Libraries for Vicare Scheme: srfi eager-comp spec generators

2.22.4.3 Generators

This section defines the syntax generator. Each generator defines a sequence of bindings through which one or more variables are run. The scope of the variables begins after the closing parenthesis of the generator expression and extends to the end of the comprehension it is part of.

The variables defined by the generators are specified using the syntax:

<vars> --> <variable1> [ (index <variable2>) ]

where variable1 runs through the values in the sequence defined by the generator, and the optional variable2 is an exact integer–valued index variable counting the values (starting from 0). The names of the variables must be distinct. The following example illustrates the index variable:

(list-ec (: x (index i) "abc")
   (list x i))
=> ((#\a 0) (#\b 1) (#\c 2))

Unless defined otherwise, all generators make sure that the expressions provided for their syntactic arguments are evaluated exactly once, before enumeration begins. Moreover, it may be assumed that the generators do not copy the code provided for their arguments, because that could lead to exponential growth in code size. Finally, it is possible to assign a value to the variables defined by a generator, but the effect of this assignment is unspecified.

The syntax generator consists of the following alternatives.

Generator: : vars arg1 arg*

First the expressions arg1 arg* are evaluated into a[1], a[2], …, a[n] and then a global dispatch procedure is used to dispatch on the number and types of the arguments and run the resulting generator. Initially (after loading the SRFI), the following cases are recognized:

:list           if      for all i in {1..n}: (list? a[i])

:string         if      for all i in {1..n}: (string? a[i])

:vector         if      for all i in {1..n}: (vector? a[i])

:range          if      n in {1..3} and for all i in {1..n}:
                        (integer? a[i]) and (exact? a[i])

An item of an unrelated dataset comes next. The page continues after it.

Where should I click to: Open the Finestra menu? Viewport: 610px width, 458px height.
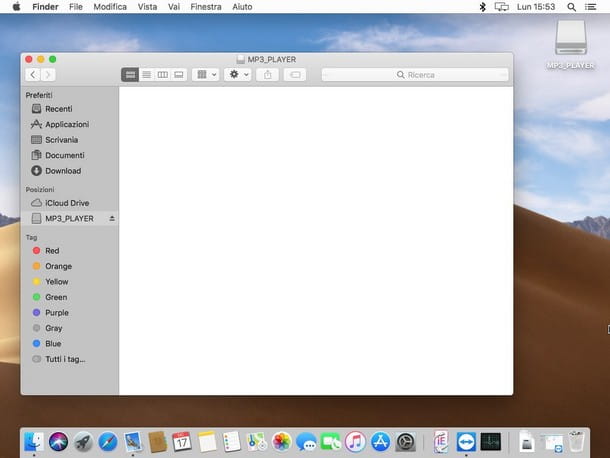[206, 7]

:real-range     if      n in {1..3} and for all i in {1..n}:
                        (real? a[i])

:char-range     if      n = 2 and for all i in {1, 2}:
                        (char? a[i])

:port           if      n in {1, 2} and (input-port? a[1])
                        and (procedure? a[2])

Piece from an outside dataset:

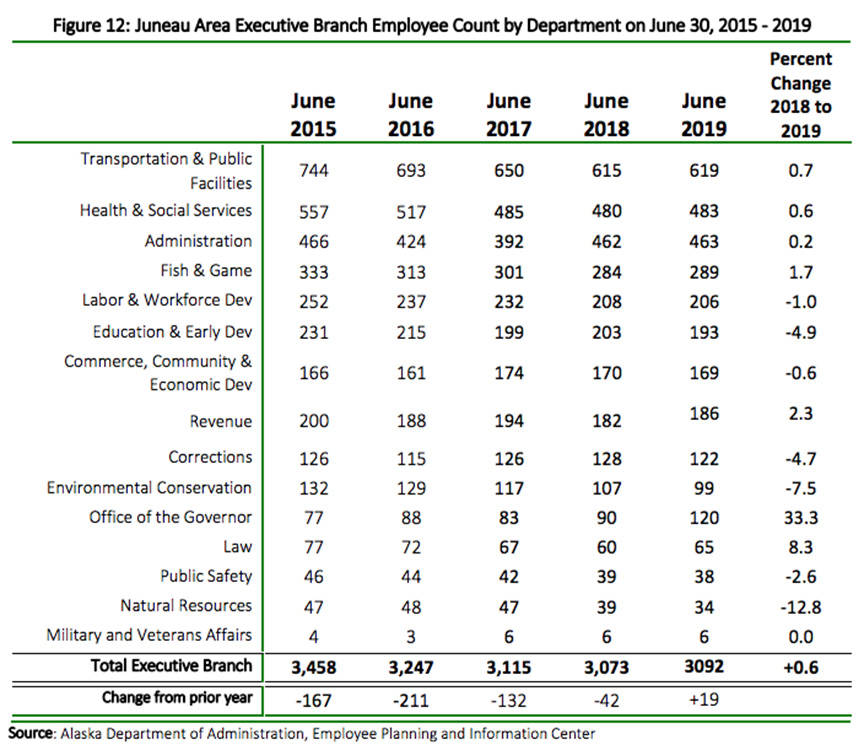Click the -12.8 Natural Resources percent change
864x756 pixels.
pos(801,606)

The current dispatcher can be retrieved as (:-dispatch-ref), a new dispatcher d can be installed by (:-dispatch-set! d) yielding an unspecified result, and a copy of the initial dispatcher can be obtained as (make-initial-:-dispatch). Please refer to the section below for recommendation how to add cases to the dispatcher.

Generator: :list vars arg1 arg*

Generator: :string vars arg1 arg*

Generator: :vector vars arg1 arg*

Run through one or more lists, strings, or vectors. First all expressions in arg1 arg* are evaluated and then all elements of the resulting values are enumerated from left to right. One can think of it as first appending all arguments and then enumerating the combined object. As a clarifying example, consider:

(list-ec (:string c (index i) "a" "b")
  (cons c i))
=> ((#\a . 0)
    (#\b . 1))

Generator: :integers vars: Runs through the sequence 0, 1, 2, … of non–negative integers. This is most useful in combination with :parallel, :while, and :until or with a non–local exit in the body of the comprehension.

Generator: :range vars stop

Generator: :range vars start stop

Generator: :range vars start stop step

Runs through a range of exact rational numbers.

The form (:range vars stop) evaluates the expression stop, which must result in an exact integer n, and runs through the finite sequence 0, 1, 2, …, n-1. If n is zero or negative the sequence is empty.

The form (:range vars start stop) evaluates the expressions start and stop, which must result in exact integers a and b, and runs through the finite sequence a, a+1, a+2, …, b-1. If b is less or equal a then the sequence is empty.

The form (:range vars start stop step) first evaluates the expressions start, stop, and step, which must result in exact integers a, b, and s such that s is unequal to zero. Then the sequence a, a + s, a + 2 s, …, a + (n-1) s is enumerated where n = ceil((b-a)/s). In other words, the sequence starts at a, increments by s, and stops when the next value would reach or cross b. If n is zero or negative the sequence is empty.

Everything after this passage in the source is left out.